Modification of TiO2 with hBN: high temperature anatase phase stabilisation and photocatalytic degradation of 1,4-dioxane

This paper examines the modification of anatase TiO 2 with hexagonal boron nitride ( h BN) and the impact this coupling has on the temperature of the anatase to rutile phase transition and photocatalytic activity. All samples were 100% anatase when calcined up to 500 °C. At 600 °C, all BN-modified samples contain mixed rutile and anatase phases, with 8% and 16% BN–TiO 2 showing the highest anatase contents of 64.4% and 65.5% respectively. The control sample converted fully to rutile at 600 °C while the BN modified sample converted to rutile only at 650 °C. In addition to TiO 2 phase composition, XRD also showed the presence of bulk boron nitride peaks, with the peak at 26° indicating the graphite-like h BN structure.

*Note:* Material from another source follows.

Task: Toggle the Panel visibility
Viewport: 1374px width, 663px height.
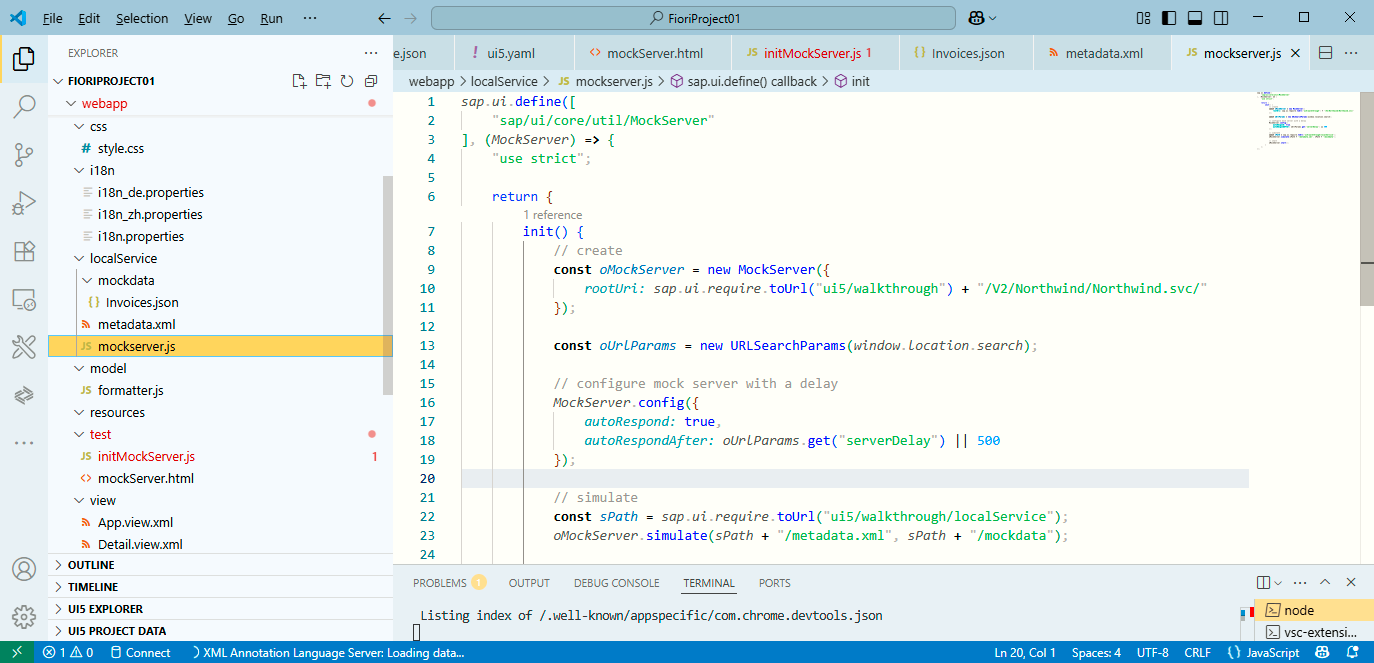Action: (x=1194, y=17)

Density functional theory calculations of h BN-rings adsorbed at the anatase (101) surface show strong binding at the interface; new interfacial bonds are formed with key interfacial features being formation of B–O–Ti and N–Ti bonds. Models of extended h BN sheets at the anatase (101) surface show that formation of B–O and N–Ti bonds along the edge of the h BN sheet anchor it to the anatase surface. 16% BN–TiO 2 at 500 °C showed a significant increase in the photocatalytic degradation of 1,4-dioxane when compared with pure anatase TiO 2 at 500 °C. This arises from the effect of h BN on anatase. The computed density of states (DOS) plots show that interfacing anatase with BN results in a red shift in the TiO 2 energy gap; N- p states extend the valence band maximum (VBM) to higher energies. This facilitates transitions from high lying N- p states to the Ti- d conduction band. A simple photoexcited state model shows separation of electrons and holes onto TiO 2 and BN, respectively, which promotes the photocatalytic activity.